Rick Scott's administration passed a law that said welfare recipients must be drug tested in order to receive benefits. Rick Scott's family has a lot (~68/200 million) invested in some of those facilities.
I hope you don't get voted down, because it's just the way things are. It is really mind boggling how many GOP supporters try and deny this. What has happened in FL since the early 00's is just criminal. How opponents of Rick Scott couldn't get him ejected from office is a mystery to me, if it's not solely "money in politics."
I hope it gets voted down. It was John F. Kennedy that introduced the Community Mental Health act of 1963 to close down and defund mental institions. The idea of cutting spending for mental facilities was put forth by the Democratic party, not GOP. Both parties have continued ever since.
No. This is an old, standard Republican mis-talking point that (as usual) is unsupported by facts.
The Community Mental Health act was fully funded at the time it was passed, to the tune of $330 million, and received almost $2 billion over the next decade.
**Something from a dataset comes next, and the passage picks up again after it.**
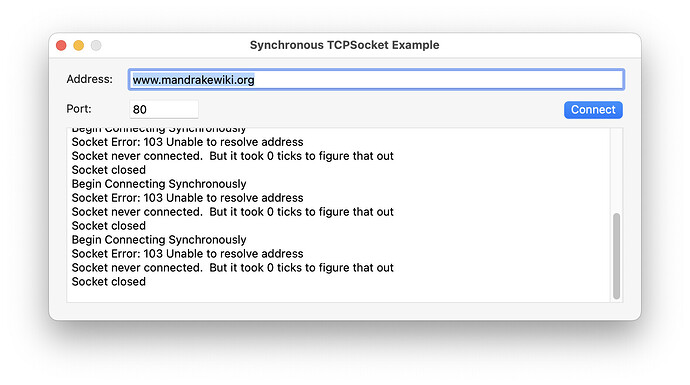The image size is (690, 385).
Task: Click the topmost Socket closed log entry
Action: [109, 170]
It was an example of an INCREASE in federal funding for mental health, put forth by Democrats, and bitterly opposed by Republicans.
Individual states, with Republican blessing, were the culprits in not continuing to fund local clinics. Then in 1980, Republican Ronald Reagan changed federal mental health funding to make it a block grant, spendable by states any old way they chose. And many chose NOT to spend it on mental health. Not content to turn Californians with mental illness out in the street (which he did as California governor), he decided he'd do that to America at large.
Don't try to blame Dems for standard Republican obstructionism that damaged and continues to damage public health.
The problem, and this applies to both parties and liberals and conservatives, is that politics is rarely evidence based. It's anecdote based, because that's what's easier to get people to relate to. There are plenty of liberal policies that are disasters, just as there are conservative ones, but if you attempt to change them it's an attack on that ideology, regardless of how well the policy is working in practice. The biggest problem with politics isn't that politicians are insular and out for themselves and their own interests/area, it's that they've all got their heads stuck so far into the ground they don't even know whether what they are doing is actually helping or hurting. Confirmation bias at its worst and most harmful.
To be fair we (FL) have had a horrible track record with mental health care for the better part of 5 decades. While I am no fan of Scott and his corruption the state of mental health care in FL has been on a slow roll downhill for a long time and both sides are just as culpable.